The authors of NGSS suggests starting each unit with a phenomenon—a real-life example that engages students and encourages them to ask questions. They encourage phenomena that matter to students and connect to their lives.

While this unit is not framed around specific phenomena, it is designed to be used flexibly. The lessons can be used individually or together, and they can support student learning around any number of phenomena.
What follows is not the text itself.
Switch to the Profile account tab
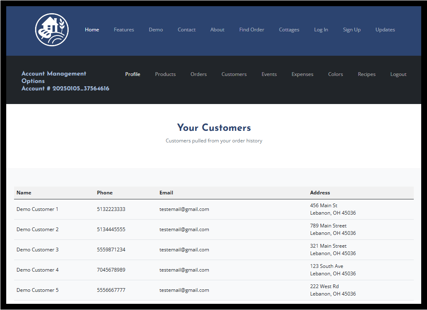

Below are are some ideas to get you thinking about phenomena for framing these lessons in your classroom.

Unit-Wide Phenomena

  • Present students with an example of a pathogen infecting a host, and encourage them to pose questions about it.
    • Students watch (with the sound off) a short animation of an influenza virus hijacking a cell and make inferences about what they are seeing.
    • Share a current news story about a pathogen that’s affecting people’s lives—the latest flu strain, an outbreak of food poisoning, etc.
    • Discover the story of Typhoid Mary or another human
    • Explore the size differences between a human and a virus or a bacteria (use Cell Size and Scale). Set up a David vs Goliath scenario: “How does something so tiny affect something so huge?”
  • Without revealing what they are, present students with images of various living things under a microscope (found online), or set up stations with microscopes and prepared slides. Have students find common characteristics, and ask questions about what they see. Ex: onion root tip, leaf, paramecium, cork, lung tissue, stomach lining
  • Share a story about lab-grown organs that are coated with the patient’s own stem cells

Phenomena for Individual Lessons

Is it Alive?

  • You find some slime on a cave wall. How do you determine whether it’s alive or not?
  • A rover brings a sample from Mars back to Earth. How do you determine whether it contains life?

Mystery Cell Model

  • How can a single cell be either an entire organism or just part of a larger one?